■ TASK REQUIREMENTS:
Every entry below, from first to last, should be copied exactly.

■ AVAILABLE DATA:
+ + +
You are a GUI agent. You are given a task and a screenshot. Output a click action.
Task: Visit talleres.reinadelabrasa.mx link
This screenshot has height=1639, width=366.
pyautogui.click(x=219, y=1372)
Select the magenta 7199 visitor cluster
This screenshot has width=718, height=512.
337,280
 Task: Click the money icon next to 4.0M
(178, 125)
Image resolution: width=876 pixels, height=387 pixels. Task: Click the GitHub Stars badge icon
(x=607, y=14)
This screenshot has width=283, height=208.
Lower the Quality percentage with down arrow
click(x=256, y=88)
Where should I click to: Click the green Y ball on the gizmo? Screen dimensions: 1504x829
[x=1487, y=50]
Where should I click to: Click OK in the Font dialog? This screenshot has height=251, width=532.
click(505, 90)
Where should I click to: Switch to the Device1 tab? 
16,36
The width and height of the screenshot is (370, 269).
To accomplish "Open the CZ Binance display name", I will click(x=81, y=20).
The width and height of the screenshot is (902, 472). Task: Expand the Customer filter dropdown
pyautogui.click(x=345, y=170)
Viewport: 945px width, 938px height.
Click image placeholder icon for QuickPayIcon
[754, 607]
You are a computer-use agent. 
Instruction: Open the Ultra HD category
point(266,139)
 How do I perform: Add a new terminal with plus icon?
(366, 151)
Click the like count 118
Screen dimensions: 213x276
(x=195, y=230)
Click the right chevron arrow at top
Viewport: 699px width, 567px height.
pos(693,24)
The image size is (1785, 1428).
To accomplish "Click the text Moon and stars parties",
+ + +
■ YOUR RESPONSE:
You are a GUI agent. You are given a task and a screenshot. Output a click action.
Task: Visit talleres.reinadelabrasa.mx link
This screenshot has height=1639, width=366.
pyautogui.click(x=219, y=1372)
Select the magenta 7199 visitor cluster
This screenshot has width=718, height=512.
337,280
 Task: Click the money icon next to 4.0M
(178, 125)
Image resolution: width=876 pixels, height=387 pixels. Task: Click the GitHub Stars badge icon
(x=607, y=14)
This screenshot has width=283, height=208.
Lower the Quality percentage with down arrow
click(x=256, y=88)
Where should I click to: Click the green Y ball on the gizmo? Screen dimensions: 1504x829
[x=1487, y=50]
Where should I click to: Click OK in the Font dialog? This screenshot has height=251, width=532.
click(505, 90)
Where should I click to: Switch to the Device1 tab? 
16,36
The width and height of the screenshot is (370, 269).
To accomplish "Open the CZ Binance display name", I will click(x=81, y=20).
The width and height of the screenshot is (902, 472). Task: Expand the Customer filter dropdown
pyautogui.click(x=345, y=170)
Viewport: 945px width, 938px height.
Click image placeholder icon for QuickPayIcon
[754, 607]
You are a computer-use agent. 
Instruction: Open the Ultra HD category
point(266,139)
 How do I perform: Add a new terminal with plus icon?
(366, 151)
Click the like count 118
Screen dimensions: 213x276
(x=195, y=230)
Click the right chevron arrow at top
Viewport: 699px width, 567px height.
pos(693,24)
The image size is (1785, 1428).
To accomplish "Click the text Moon and stars parties",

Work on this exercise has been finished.